O "sonho de princesa", diz Leandrinha, é um mundo em que a presença de corpos com deficiência seja permanente na cultura. "Não vai ser hoje nem amanhã que a sociedade vai se engajar na luta pelo anticapacitismo, mas mudar as estruturas, educar a nova geração e ter consciência política sobre a potência das políticas públicas para nós pode ser o início de tudo."

"Somos mais do que superação"

"Precisamos tirar a ideia de que pessoas com deficiências são exemplos de superação. A gente é mais do que isso, e todos precisamos dessa certeza para viver com liberdade", afirma a advogada e assessora governamental Aline Juliete de Abreu, 32 anos.
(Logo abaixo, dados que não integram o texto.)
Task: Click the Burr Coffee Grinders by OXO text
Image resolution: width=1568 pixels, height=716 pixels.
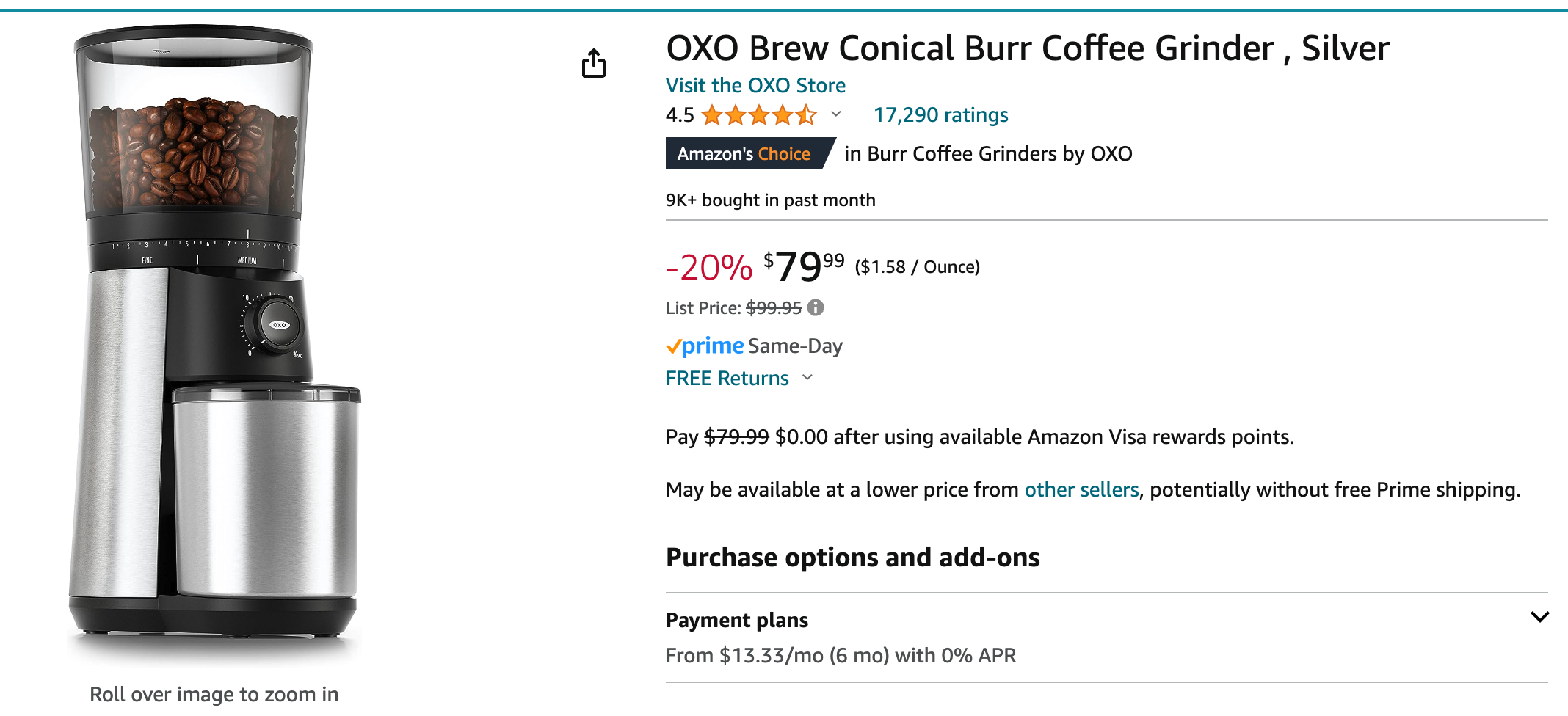Action: tap(987, 153)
Aline perdeu a audição subitamente no ouvido esquerdo aos 12 anos, devido a uma lesão de nervo auditivo. Como surda unilateral, nos últimos anos, faz questão de evidenciar a deficiência invisível na convivência com os outros. "Quando alguém vem falar comigo, peço para falarem do outro lado, para eu ouvir. Não vejo problema, por que o que é ideal de 'normalidade' que damos aos corpos?", questiona a jovem, que prefere não usar aparelho auditivo.

Nem sempre a bandeira anticapacitista esteve em sua vida. Na adolescência, Aline não sabia lidar com o fato de ser alvo de piadas de outros colegas em sala de aula. "Não era trazido à tona um debate sobre respeito e tudo era visto como engraçado."

Aline tentou ser vereadora nas últimas eleições em Natal (RN) pelo Partido dos Trabalhadores (PT). No seu discurso, leva a pauta do acesso à educação e à mobilidade por pessoas com deficiência. "É preciso permitir que não só tenhamos acesso regular ao ensino, como com as necessidades acolhidas, com professores auxiliares quando preciso, por exemplo. Além disso, a sociedade precisa assimilar que quando se coloca uma rampa em um banheiro ou deixa um local acessível, não é só para PCDs; é para garantir o acesso universal ali, para quem tem dificuldades de locomoção, para idosos."

Não vai ser hoje nem amanhã que a sociedade vai se engajar na luta pelo anticapacitismo, mas mudar as estruturas pode ser um início.